Synopsis : Gretta et son petit ami viennent de débarquer à NYC. La ville est d'autant plus magique pour les deux anglais qu'on leur propose de venir y vivre pleinement leur passion : la musique. Le rêve va se briser et l'idylle voler en éclat quand, aveuglé par la gloire naissante, il va la plaquer pour une carrière solo et... une attachée de presse.
Ses valises prêtes et son billet de retour pour Londres en poche, elle décide de passer une dernière nuit à New York avec son meilleur pote. Ce dernier l'emmène dans un pub, la pousse sur scène et la force à chanter. Dans la salle un producteur s'adonne à sa plus dangereuse passion : l'alcool. Revenu de tout, du succès et de sa gloire passée, amer, rancunier, il a perdu le fil de sa vie,... Et soudain il entend cette voix, découvre cette grâce, ce talent brut et authentique... Une rencontre enchantée qui pourrait finir en chansons...

 

 

étoile2.5

Mon humble avis : La bande annonce est très engageante, le film l'est un peu moins. Dommage, même s'il n'est pas déplaisant, il n'atteint pas les objectifs qui semblent fixés dans les extraits. L'affiche promet une pépite romantique. Mouais. On ne doit pas tous partager la même définition du romantisme sauce contemporaine.

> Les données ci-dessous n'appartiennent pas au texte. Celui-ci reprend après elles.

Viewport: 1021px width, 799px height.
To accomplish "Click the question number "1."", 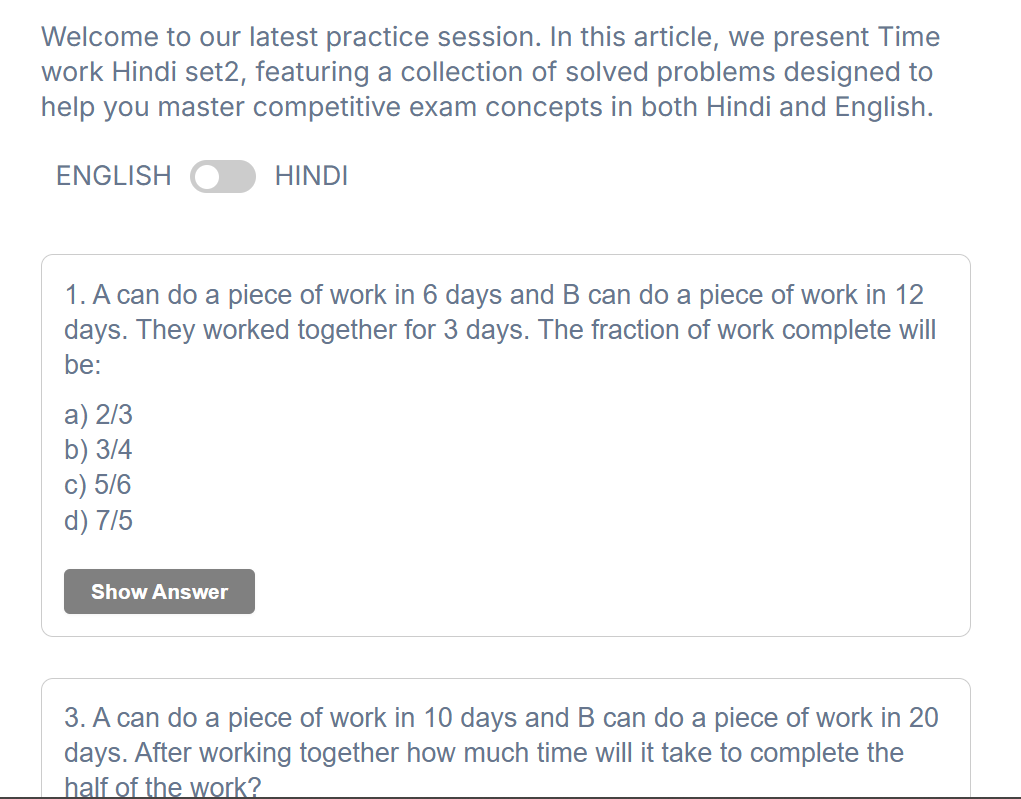I will click(74, 295).
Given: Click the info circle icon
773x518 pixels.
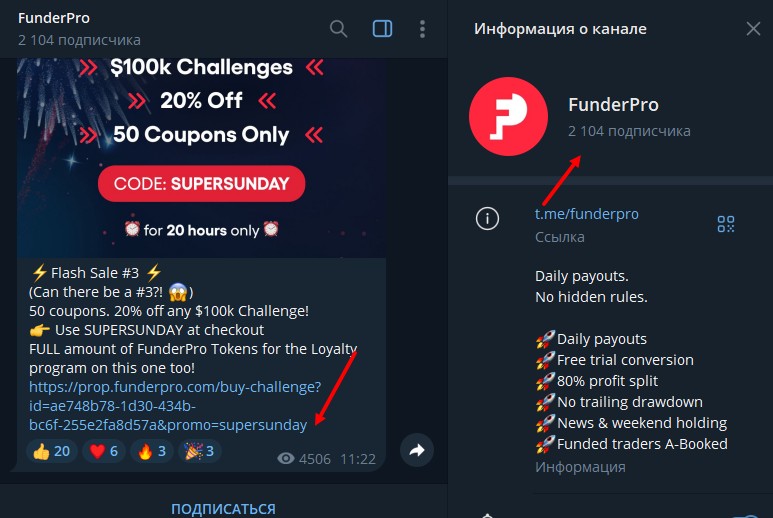Looking at the screenshot, I should (x=487, y=219).

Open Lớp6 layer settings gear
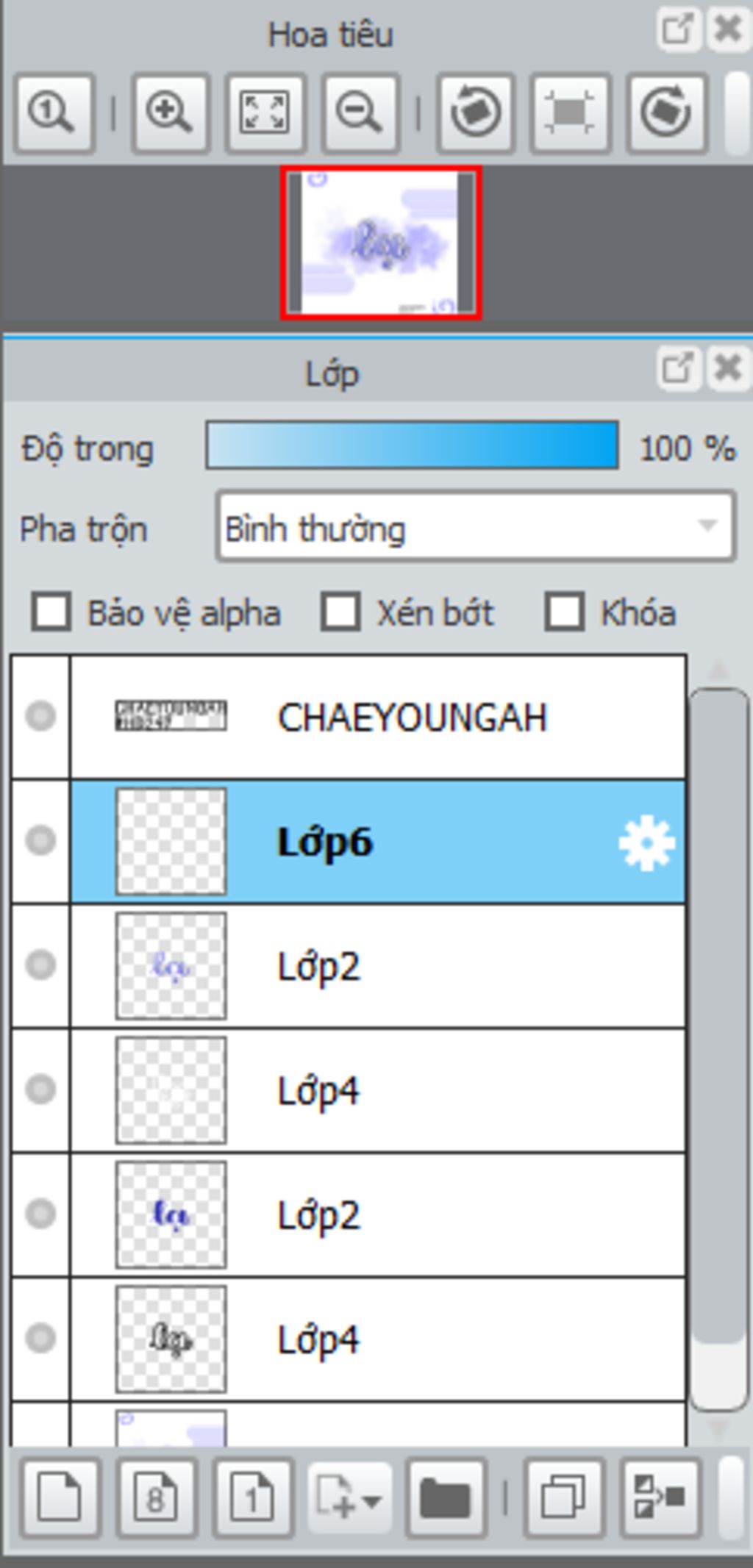[x=646, y=843]
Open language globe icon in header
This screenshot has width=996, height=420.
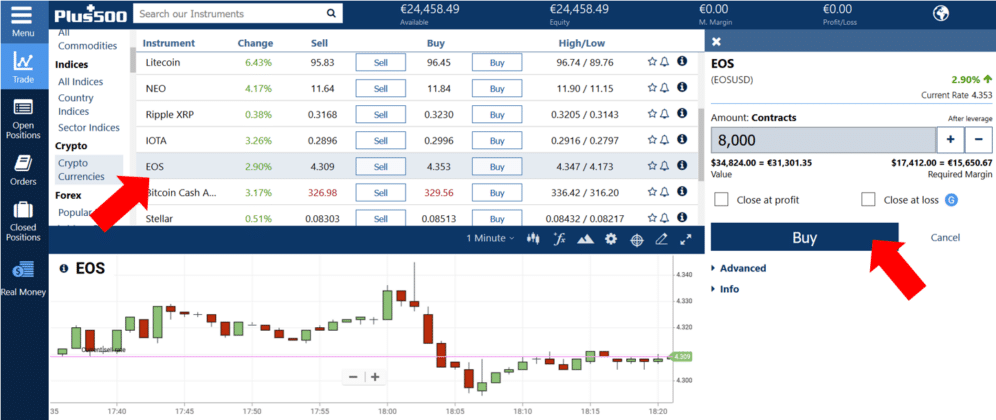click(940, 14)
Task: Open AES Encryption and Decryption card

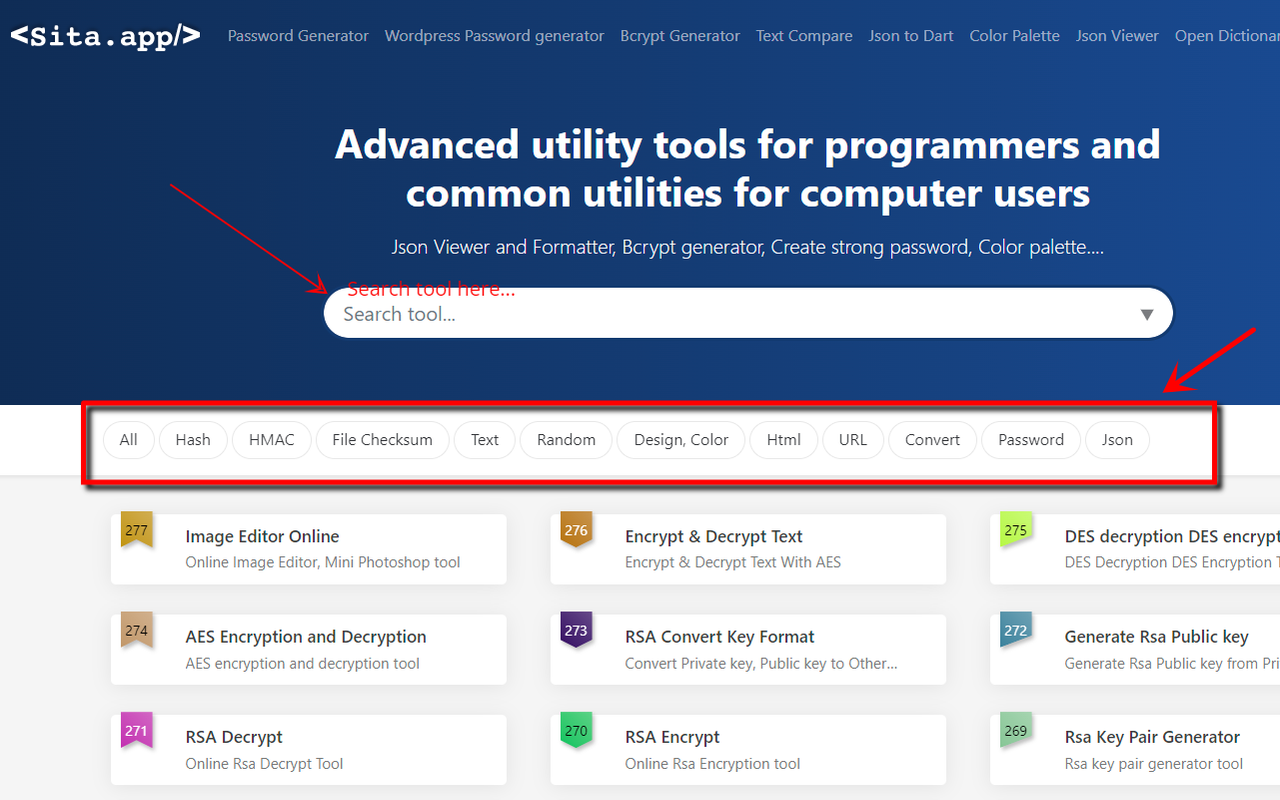Action: [x=308, y=649]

Pour moi, ce film aurait été réussi s'il était concentré uniquement sur son sujet principal : la musique. Mais la vie personnelle des personnages, leurs histoires d'amour ou plutôt de désamour prennent trop de place.

Néanmoins, New York Melody nous offrent de sacrés bons moments, moments même jouissifs. La création de cet album et son enregistrement dans les rues New Yorkaises, avec les moyens du bord, sont vraiment très sympa et l'on se prend au jeu. Certains rêves de jeunesse remontent à la surface chez la spectatrice que je suis. Celles et  ceux qui n'y connaissent pas grand chose à la musique apprendront avec plaisir comment se font, se créent, s'imagine les arrangements d'une chanson.

Le journal "Le parisien" décrit New York Melody comme une chronique lucide de l'industrie du disque actuelle". Je recopie, car oui, c'est tout à fait ça. Le film montre les "commissions" magistrales des maisons de disque par rapport au cachet minuscule des artistes eux mêmes. Le média internet joue désormais un rôle prépondérant pour un artistte désireux de se faire connaitre, et ce rôle du web modifie les rapports, notamment les rapports entres artistes et maisons de disque. De même, le pouvoir des maisons de disque qui, pour plaire le plus possible au public, massacrent certaines chansons qui ainsi perdent l'âme qui a mis l'auteur.

La bande originale est très sympathique à écouter, vraiment entrainante. Comme il s'agit le plus souvent des chansons de fameux album, les paroles en sont traduites en bas d'écran. Et c'est presque dommage, car on se rend compte que celles ci sont très proches de la mièvrerie.

Malgré mes quelques déceptions, rendons à César ce qui appartient à César, New York Melody est un véritable hymne à l'amour de la Musique, celle qui vient des trippes et vous garde en vie.